Pandora Media Inc (NYSE:P) announced this morning a $480 million strategic investment from SiriusXM, in the form of new issued Series A convertible preferred stock of Pandora. The Series A preferred stock is convertible into common stock at a price of $10.50 per share and will bear a 6% cumulative dividend, payable in cash, accretion of the preferred stock or a combination thereof. Additionally, Pandora announced it would sell its Ticketfly business for $200 million to Eventbrite, after purchasing Ticketfly for $450 million at the end of 2015.
Top analyst Mark Mahaney of RBC Capital views these announcements as marginally positive for the business, as the sale of Ticketfly should remove some operational distraction and allow P to focus on their core digital music offering, while the SiriusXM investment provides financial flexibility.
However, the analyst is eager to see a visible inflection in Pandora Premium user growth, noting, “There is limited visibility into the success of this new product and so we remain on the sidelines. Though Pandora does start off with an established brand and ~77MM Users. Valuation – at under 2X Sales – remains undemanding.”
As such, Mahaney reiterates a Sector Perform rating on shares of Pandora Media, with a price target of $15, which implies an upside of 76% from current levels.

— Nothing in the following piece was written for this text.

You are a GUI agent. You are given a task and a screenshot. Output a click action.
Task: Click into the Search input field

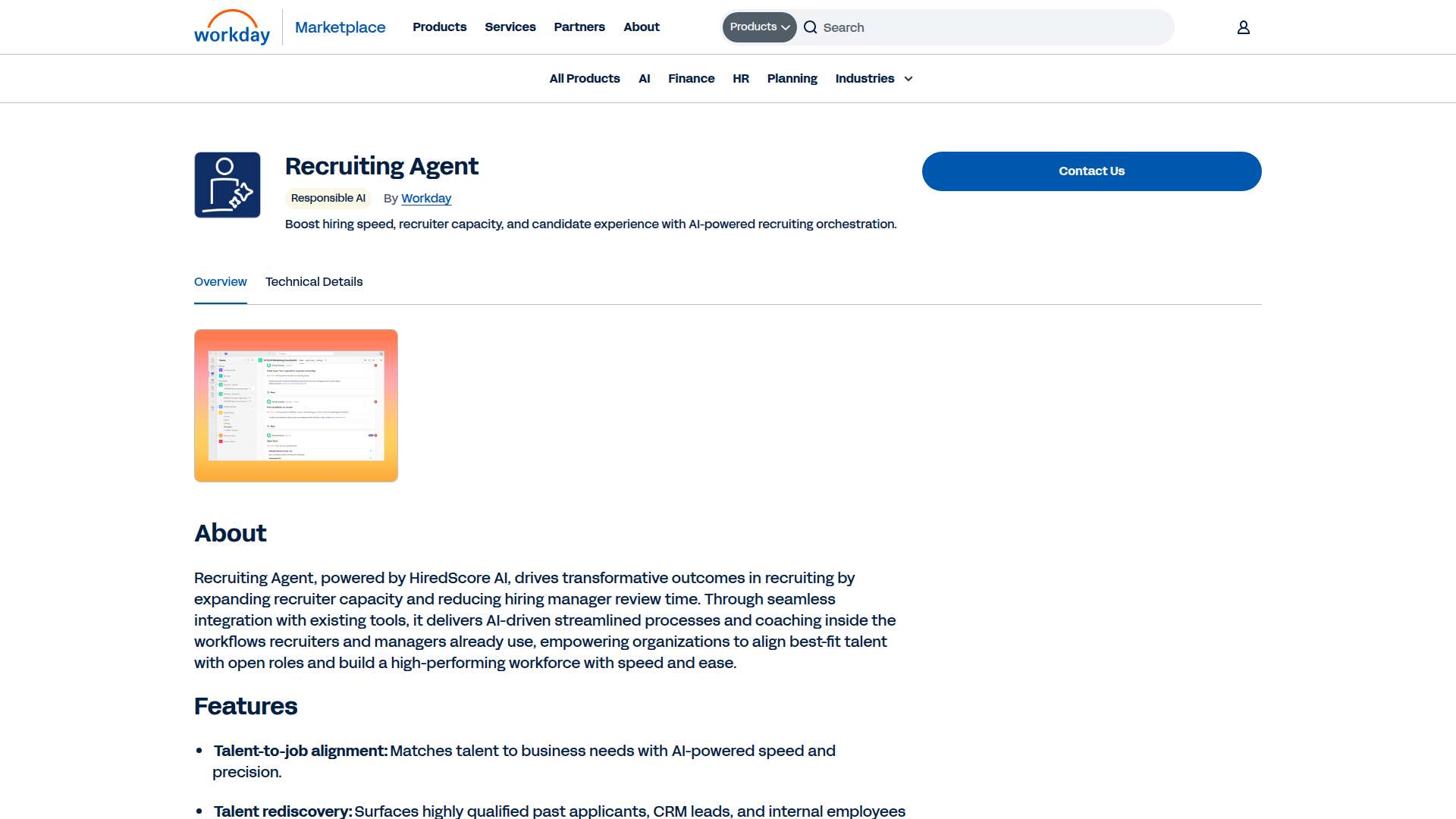[x=993, y=27]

According to TipRanks.com, which measures analysts’ and bloggers’ success rate based on how their calls perform, 5-star analyst Mark Mahaney has a yearly average return of 23.2% and a 74% success rate. Mahaney has a -23.2% average return when recommending P, and is ranked #14 out of 4572 analysts.
Out of the 29 analysts polled by TipRanks (in the past 12 months), 14 rate Pandora Media stock a Buy, 13 rate the stock a Hold and 2 recommend to Sell. With a return potential of 62%, the stock’s consensus target price stands at $13.79.